***** Extracted entries *****

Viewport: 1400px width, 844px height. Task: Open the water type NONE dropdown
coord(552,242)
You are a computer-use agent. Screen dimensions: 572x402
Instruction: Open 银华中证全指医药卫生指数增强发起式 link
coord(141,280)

*****
***** Extracted entries *****

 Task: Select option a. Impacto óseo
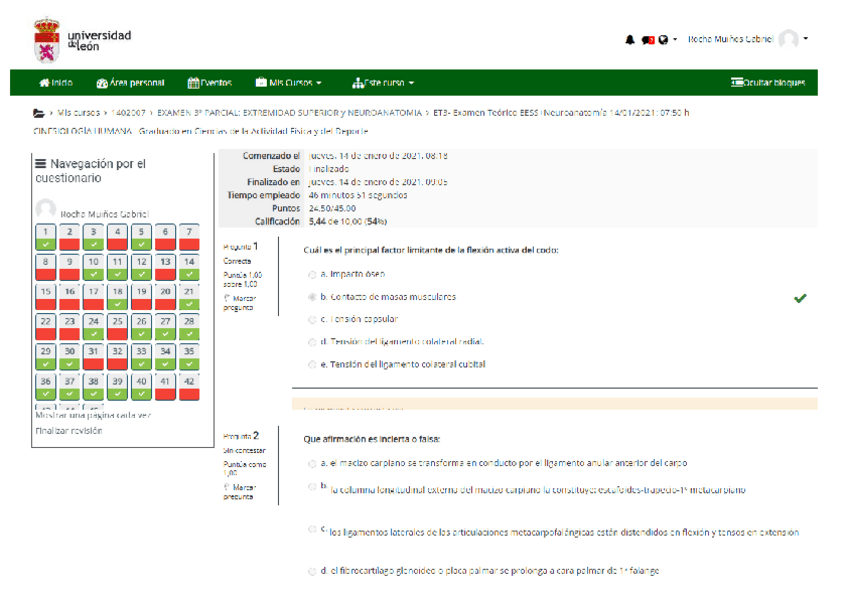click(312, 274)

*****
***** Extracted entries *****

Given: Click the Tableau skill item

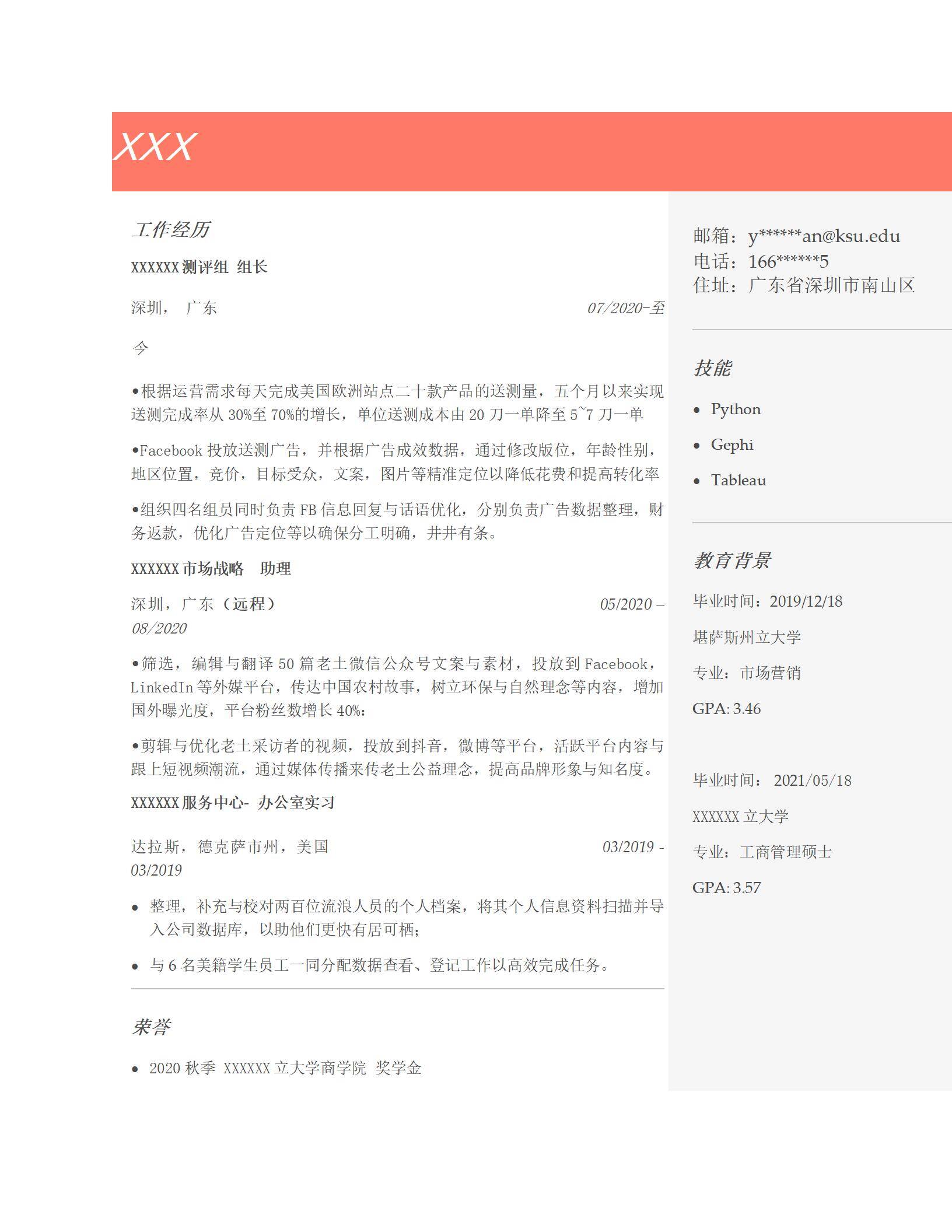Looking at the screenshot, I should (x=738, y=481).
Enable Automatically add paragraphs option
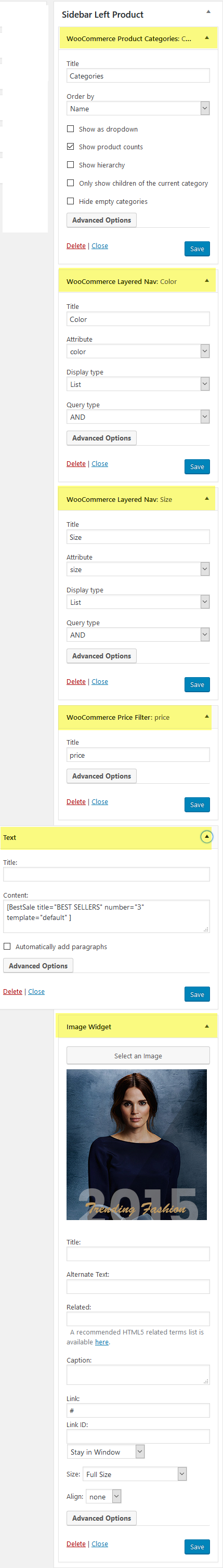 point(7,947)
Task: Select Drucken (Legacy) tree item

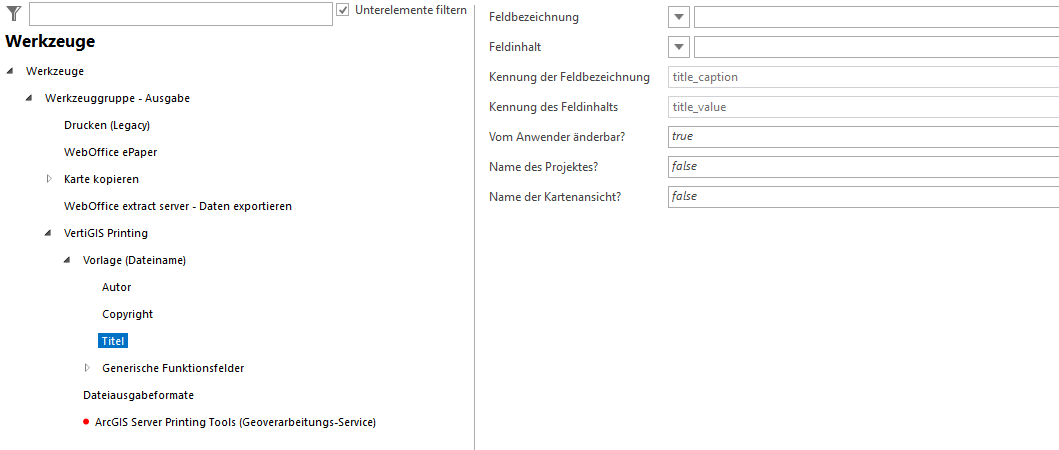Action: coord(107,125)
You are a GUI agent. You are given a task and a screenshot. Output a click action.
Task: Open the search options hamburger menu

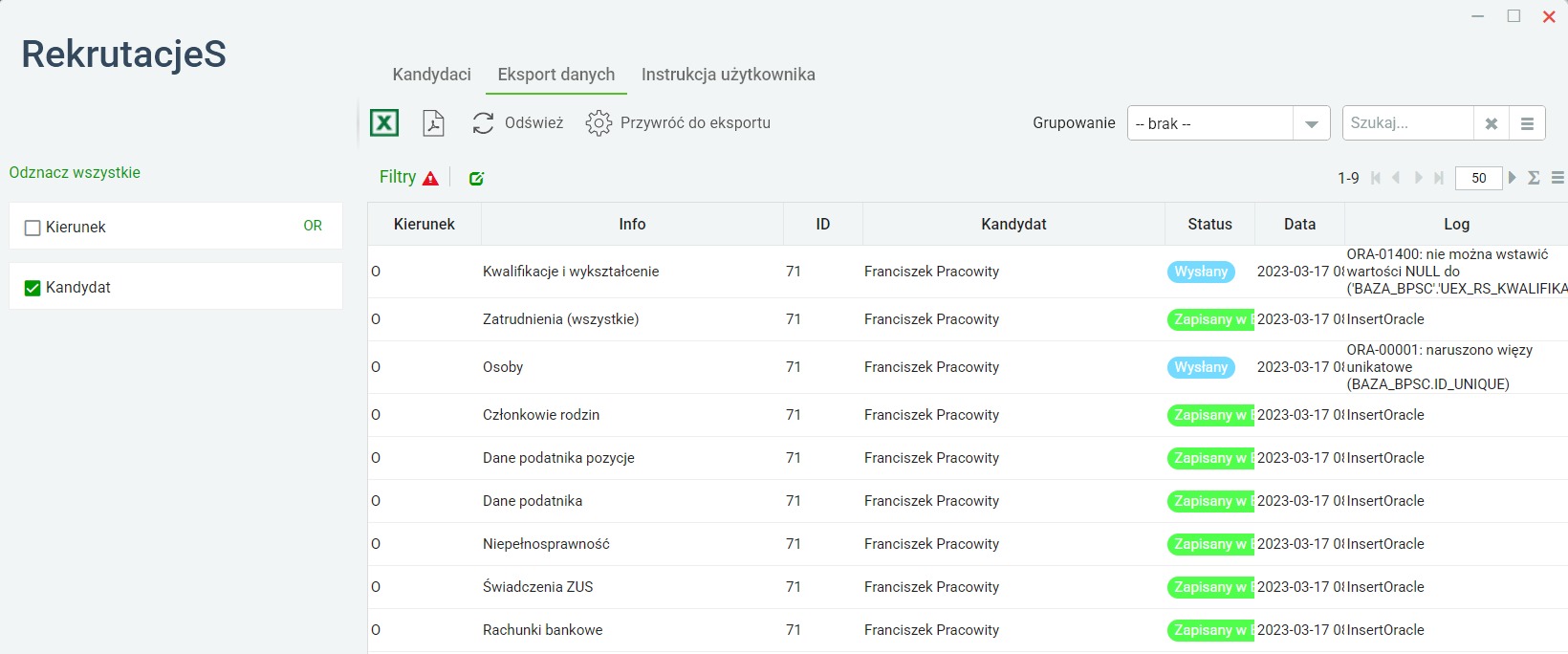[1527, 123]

*****

> **What you have to do**
Copy out whichever lines of the listing contain the word "agent".

> **Response area**
You are a computer-use agent. Screen dimensions: 572x402
You are a GUI agent. You are given a task and a screenshot. Output a click action.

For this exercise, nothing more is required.